Color Label Editor has an individualistic design user interface. For instance, the Trash button doesn't get rid of the label you're working on; it just deletes the selected element. Unless you're looking through your library of designs, in which case it really does delete the design.
And when adding a photo, we would expect it to be scaled to fit the width of the tape by default. Instead, it seems to be scaled to an arbitrary size that isn't an obvious fraction of the label's dimensions - slightly more than half its width. Since resizing occurs around the centre of the image even if it is positioned in a corner of the label, the user is faced with a tedious cycle of "adjust size, adjust position, repeat" in order to get the desired result.

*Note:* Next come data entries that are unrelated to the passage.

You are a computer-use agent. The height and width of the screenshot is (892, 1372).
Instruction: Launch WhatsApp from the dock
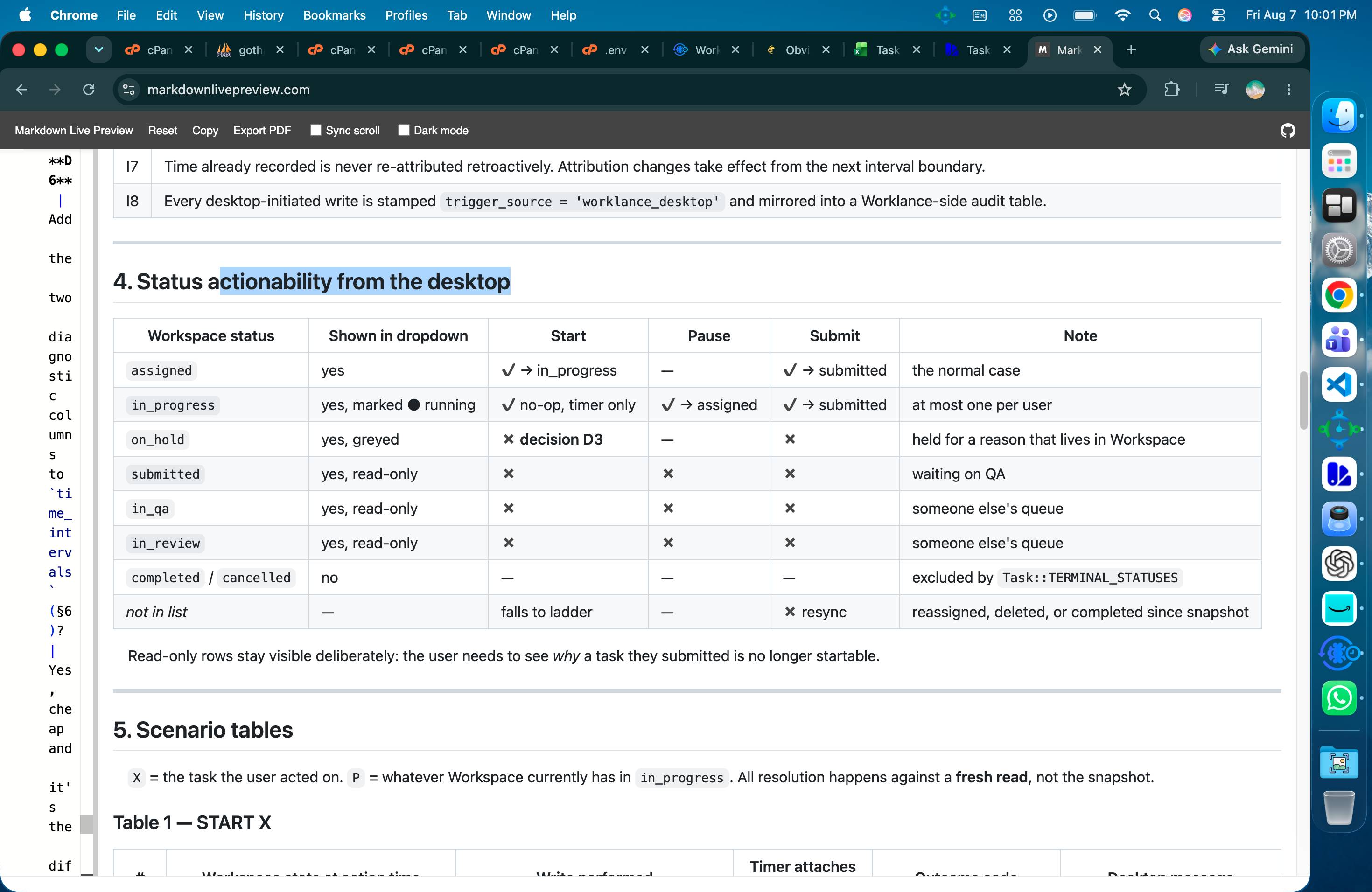[1338, 698]
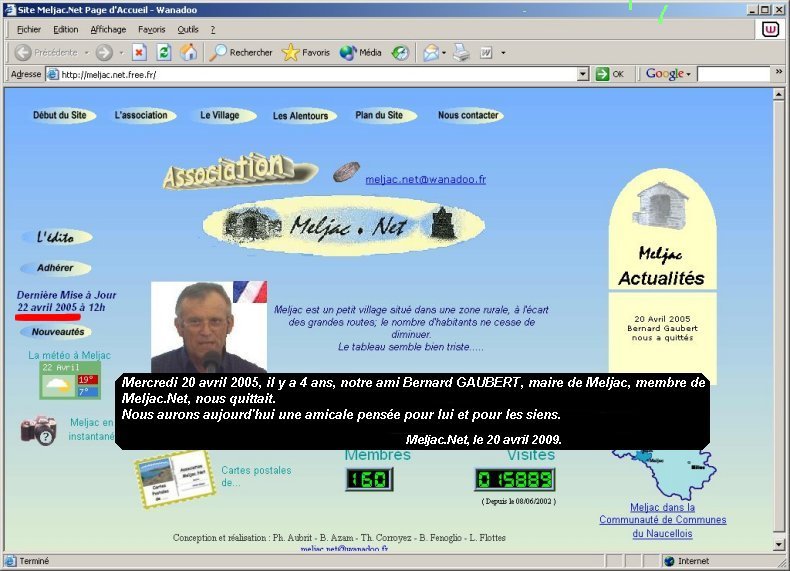Open the Rechercher search panel
Viewport: 790px width, 571px height.
tap(241, 52)
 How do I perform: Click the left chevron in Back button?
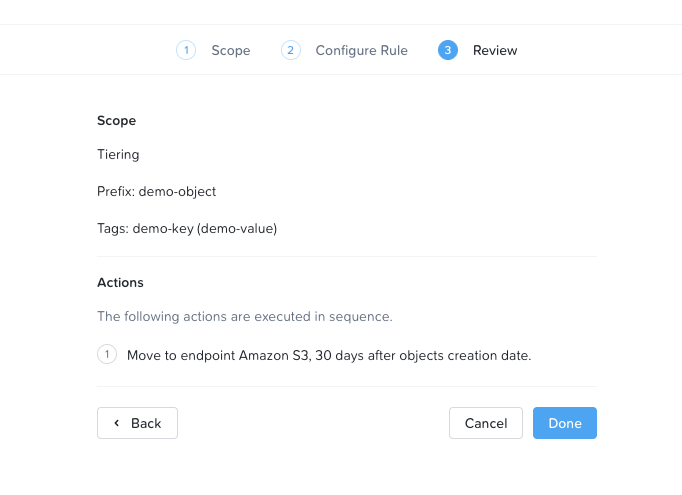click(116, 423)
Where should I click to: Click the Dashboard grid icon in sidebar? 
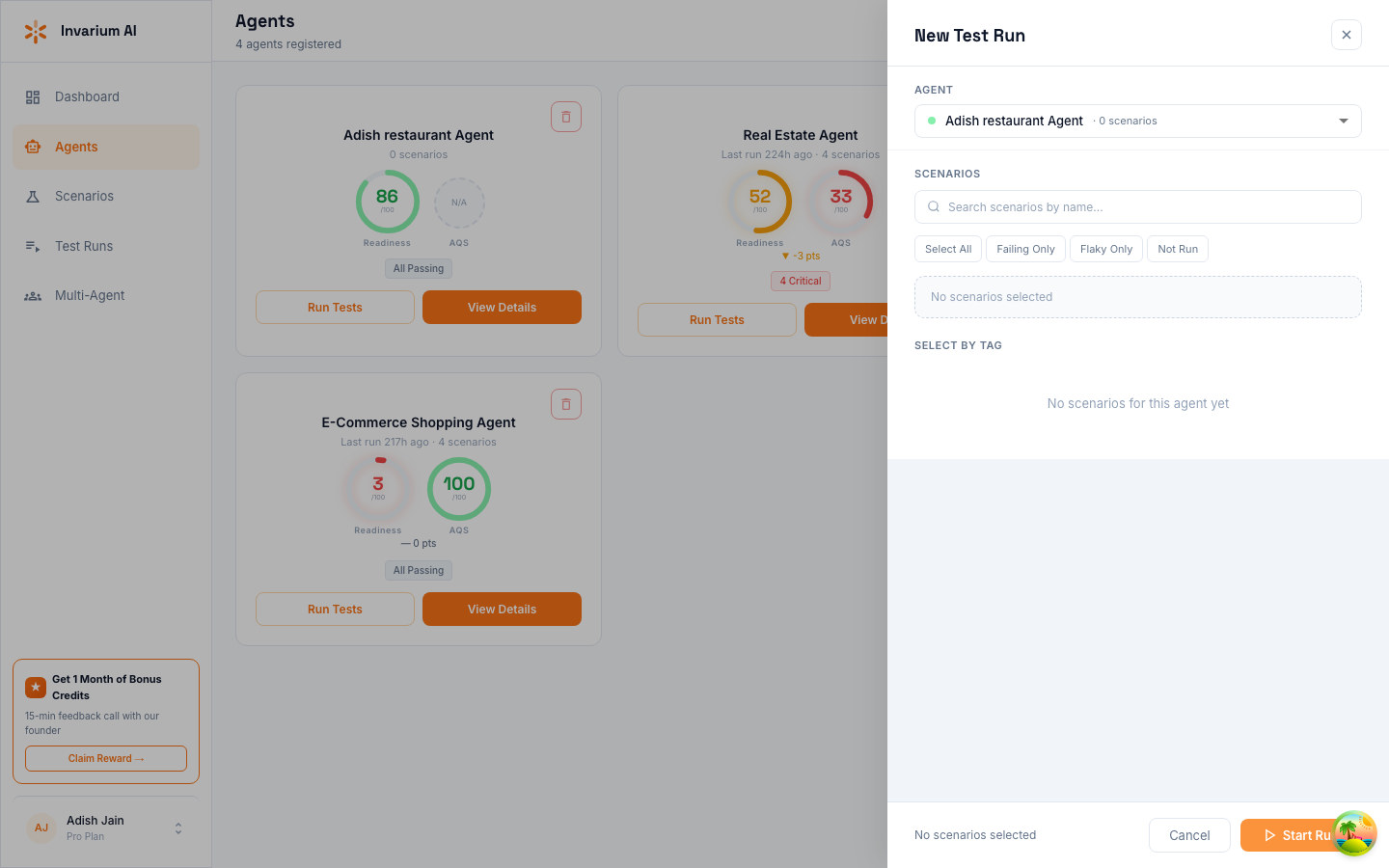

If you just want a text label, perhaps with a background pattern and/or a frame, that's simple enough. There are collections of clipart that can be used to adorn labels, but most are suited to domestic rather than business applications.
We found P-touch Editor easier to use than Color Label Editor, partly due to the snap-to guides (eg, to the centreline of the label) that appear when adjusting the position of an element, and also because the interface seemed less modal so consequently we spent less time wondering "how do I get from here to where I want to be?"
A useful feature is the ability to load a data file or access the user's contacts list for mail-merge style label printing. Examples include address labels, or name badges that include people's job title or organisation. However, the software would not print a set of labels when we selected multiple records. It only generated a single label corresponding to to the record closest to the top of the list.
According to Brother, this is because the printer uses macOS's AirPrint driver. Apparently consideration is being given to the development of a CUPS driver, which would overcome this shortcoming. The company says printing multiple labels based on records selected from a file does work in the Windows version of P-touch Editor.
The VC-500W's print quality is up to the job, but with the exception of black text the overall result has a slightly soft appearance. All of the labels we designed looked better printed in vivid rather than standard mode. In general, standard mode gave a washed-out appearance, especially in mid-tones. In some cases, the colour printed was significantly different to what was shown on-screen. For example, what appeared bright green text on the phone came out as an olive shade in vivid mode, and what we can best describe as a sandy khaki in standard mode. You could tinker with the colour controls in the app (Settings, Advanced), but that risks wasting a lot of tape in order to achieve the desired result.
if precise colour accuracy is important (eg, your business has trademarked a specific colour along the lines of Cadbury's purple or Kodak's yellow), the VC-500W might not be right for you. Otherwise, Brother's new label printer does the job once you've come to grips with the software, and the only real question is whether you actually need a device like this.
With an RRP of $329, the VC-500W is available now from Officeworks' web site (currently listed at $279) and in Officeworks stores from 15 July. Brother authorised resellers will have the product from 15 September.